Summary
Young King Henry enters the Parliament house, along with many lords. Gloucester tries to post a bill, but Winchester seizes it and tears it up, accusing him of coming with prewritten remarks and of being unable to speak extemporaneously. Gloucester accuses Winchester of being a greedy power seeker who plotted to kill him at London Bridge as well as at the Tower. Winchester, in turn, accuses Gloucester of trying to assert his influence over the king. The two men continue to insult each other, each one declaring his superiority based on his position. The other nobles step in and stop the argument, and Henry asks the two men to make peace.
The Mayor of London then enters to tell of how Winchester and Gloucester’s men, forbidden to use weapons in their conflict, have resorted to hurling rocks at each other. The servants enter the court, where the king orders them to cease fighting, yet they continue.

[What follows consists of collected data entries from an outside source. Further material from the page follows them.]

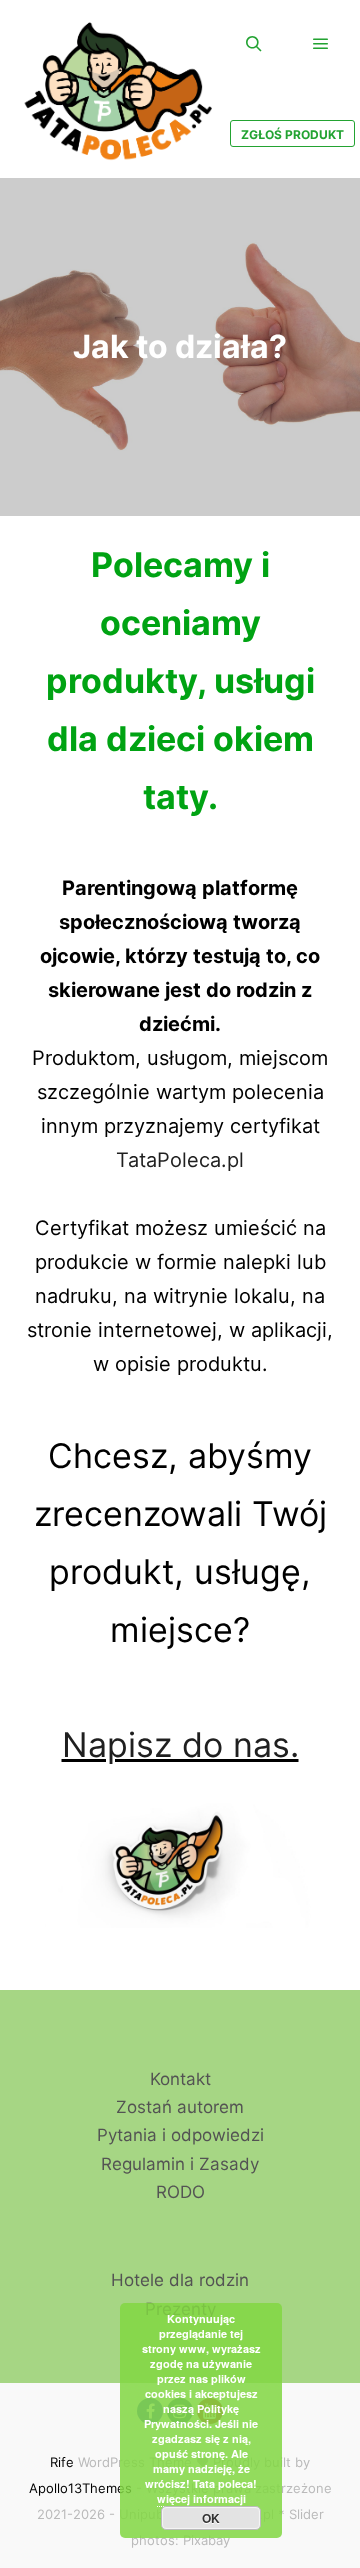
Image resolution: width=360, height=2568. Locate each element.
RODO (180, 2192)
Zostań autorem (180, 2107)
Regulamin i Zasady (180, 2164)
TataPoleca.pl (180, 1160)
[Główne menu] (321, 44)
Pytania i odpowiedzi (180, 2135)
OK (211, 2518)
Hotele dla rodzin (180, 2280)
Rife (62, 2462)
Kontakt (180, 2079)
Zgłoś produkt (292, 134)
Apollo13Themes (80, 2488)
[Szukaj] (254, 44)
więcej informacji (201, 2498)
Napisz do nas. (180, 1744)
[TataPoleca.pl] (120, 89)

Henry then asks Winchester to order his tawny coats to yield, but Winchester says he will never yield until Gloucester submits. Gloucester offers Winchester his hand in conciliation, and after further urging by the king, Winchester agrees. They shake hands while muttering to themselves that the argument is not yet over.
Warwick then presents Plantagenet’s request to have his hereditary rights restored. The king says that he will not only restore him to the earldom of Cambridge (inherited from his father), but he will also give him the dukedom of York (inherited from his uncle Mortimer). Plantagenet thanks the king, and everyone cheers for him except for Somerset, who curses him under his breath.

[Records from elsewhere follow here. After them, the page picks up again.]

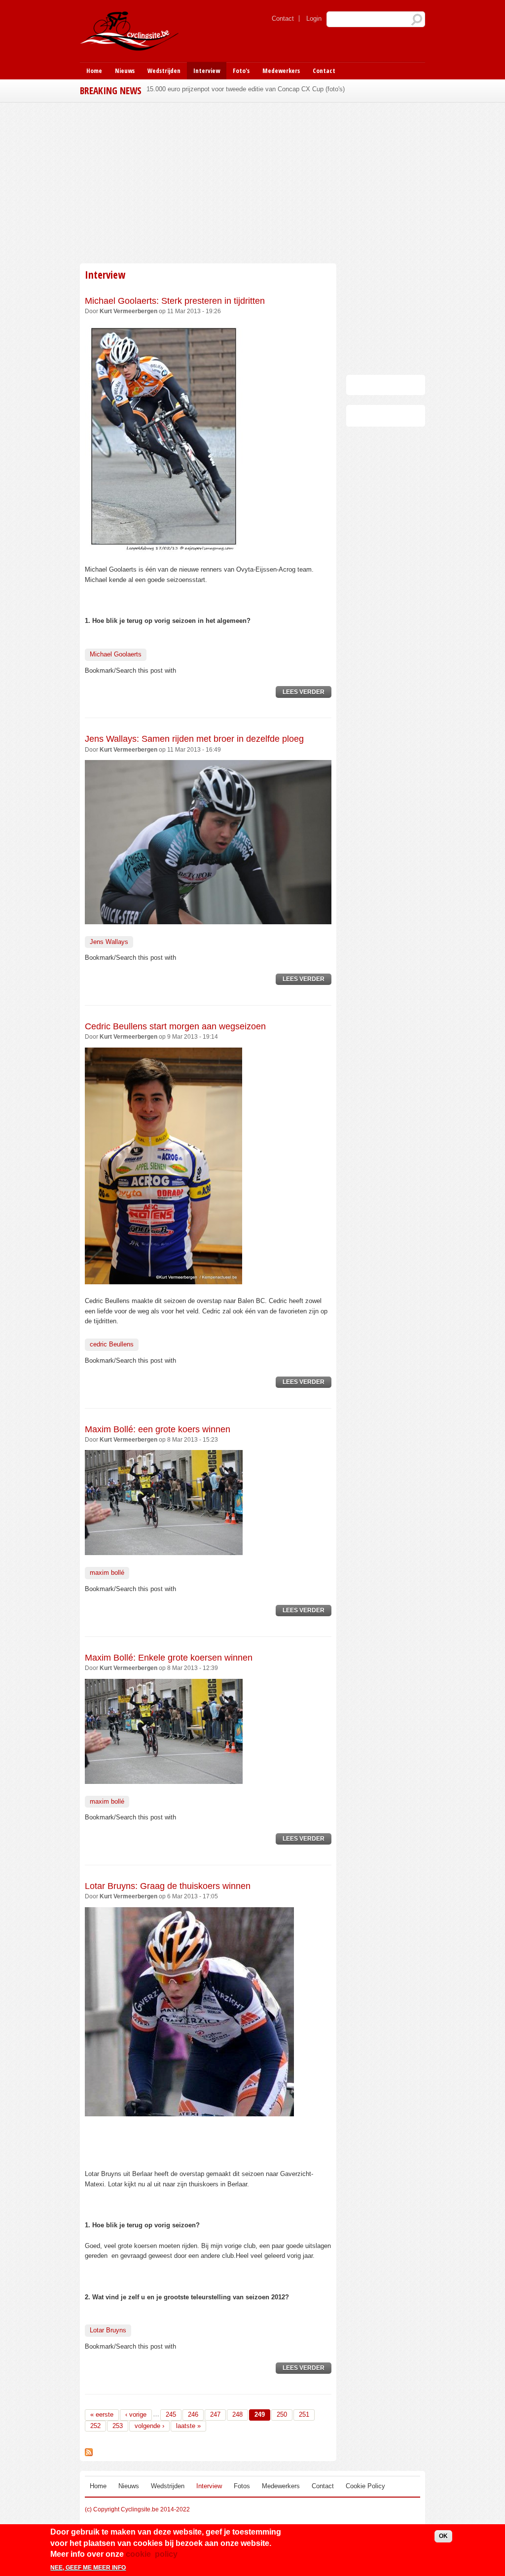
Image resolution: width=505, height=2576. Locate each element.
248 (237, 2414)
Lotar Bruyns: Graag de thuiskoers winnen (168, 1886)
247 (215, 2414)
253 (117, 2426)
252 (95, 2426)
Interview (206, 70)
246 (193, 2414)
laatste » (188, 2426)
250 (282, 2414)
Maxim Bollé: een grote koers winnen (157, 1429)
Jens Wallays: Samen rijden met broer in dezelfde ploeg (194, 739)
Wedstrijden (163, 70)
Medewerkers (281, 70)
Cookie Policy (365, 2486)
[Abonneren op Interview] (89, 2451)
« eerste (101, 2414)
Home (94, 70)
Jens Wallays (109, 941)
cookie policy (152, 2554)
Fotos (242, 2486)
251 (304, 2414)
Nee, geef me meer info (88, 2567)
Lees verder (307, 693)
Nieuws (125, 70)
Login (314, 18)
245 (171, 2414)
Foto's (241, 70)
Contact (283, 18)
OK (443, 2536)
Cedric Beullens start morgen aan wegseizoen (175, 1026)
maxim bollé (107, 1572)
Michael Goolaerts (116, 654)
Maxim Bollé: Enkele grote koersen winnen (168, 1658)
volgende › (149, 2426)
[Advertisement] (252, 181)
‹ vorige (135, 2414)
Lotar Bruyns (108, 2330)
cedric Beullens (112, 1344)
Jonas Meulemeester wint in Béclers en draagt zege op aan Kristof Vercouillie (256, 89)
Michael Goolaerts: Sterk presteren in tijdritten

Gloucester now urges the king to go to France and be crowned as king there; he hopes this will establish English control over France once and for all. The king agrees to go. As everyone exits, Exeter remains onstage and comments that the nobles will march to France blindly: they do not see that these disagreements between the lords, now reduced to a slow burn, will someday break into open flame.
Analysis
This scene brings together the two key personal and political disagreements that have been brewing thus far: that between Gloucester and Winchester, and that between Plantagenet and Somerset. Much of the scene involves argument, as noblemen hurl insults and accusations at each other. Despite taking place within the supposedly hallowed halls of Parliament, these men seem like little boys quarreling in a schoolyard. In each of the two conflicts spotlighted here, factions have already formed. The serving men of Gloucester and Winchester, no longer able to draw weapons, have resorted to throwing stones in the streets. So vicious is their mutual hatred that one serving man even declares that, “if we be forbidden stones, we’ll fall to it with our teeth” (3.1.92–93). The acolytes of Plantagenet and Somerset are also present here, though their dispute is more visual than verbal, as they stand silently watching the action with their color-coded roses on proud display.
In this scene, Shakespeare suggests that the precise nature of these disagreements may ultimately prove less significant than their sheer emotional force. Winchester, for instance, is so committed to his hatred of Gloucester that he doesn’t back down until the king himself points out the bad optics involved in the local head of the Church refusing to settle for peace. The bishop’s stubbornness is as much about personal dislike as it is about a desire for power, and the same might be said for Plantagenet and Somerset. In any case, the obstinacy these nobles display doesn’t bode well for the nation, and the young Henry struggles to keep them in line. He isn’t yet officially crowned as king, and in his inexperience he pleas with his inferiors rather than commanding them. Though he does eventually get them to stop quarreling, we in the audience can sense that he isn’t really in control. Exeter echoes this sentiment in his closing speech, where he functions as much as a soothsayer as a traditional chorus. Summarizing the events that have just taken place, he also prophesies: “This late dissension grown betwixt the peers / Burns under feigned ashes of forged love, / And will at last break out into flame” (3.1.193–95).
Exeter’s ominous words suggest that the “history” of England’s decline is already written and therefore unalterable. For Elizabethan theatergoers, this sense of prewritten history would have been connected to the fact that what we now call Henry VI, Part 2 and Henry VI, Part 3 were written and produced first, making this play something of a prequel. Audiences who had already seen the duet of “later” plays would have experienced this one as forecasting events they had already seen play out onstage. The sense of inevitability built into Henry VI, Part 1 is thus a key element, and one that generates a strong sense of pathos for a character like Talbot, who believes that any victory is obtainable if only one fights hard enough for it. The conflict between what we might call fate and free will appears elsewhere in the play as well. For example, whenever conflict occurs between Joan (with her access to higher powers) and Talbot (with his earthly strength), we see the collision of fate and free will. Neither force prevails: both Joan and Talbot perish before the end of the play. Yet fate may prove stronger, as suggested by Exeter’s closing reminder of the prophecy dictating that “Henry born at Windsor should lose all” (3.1.203).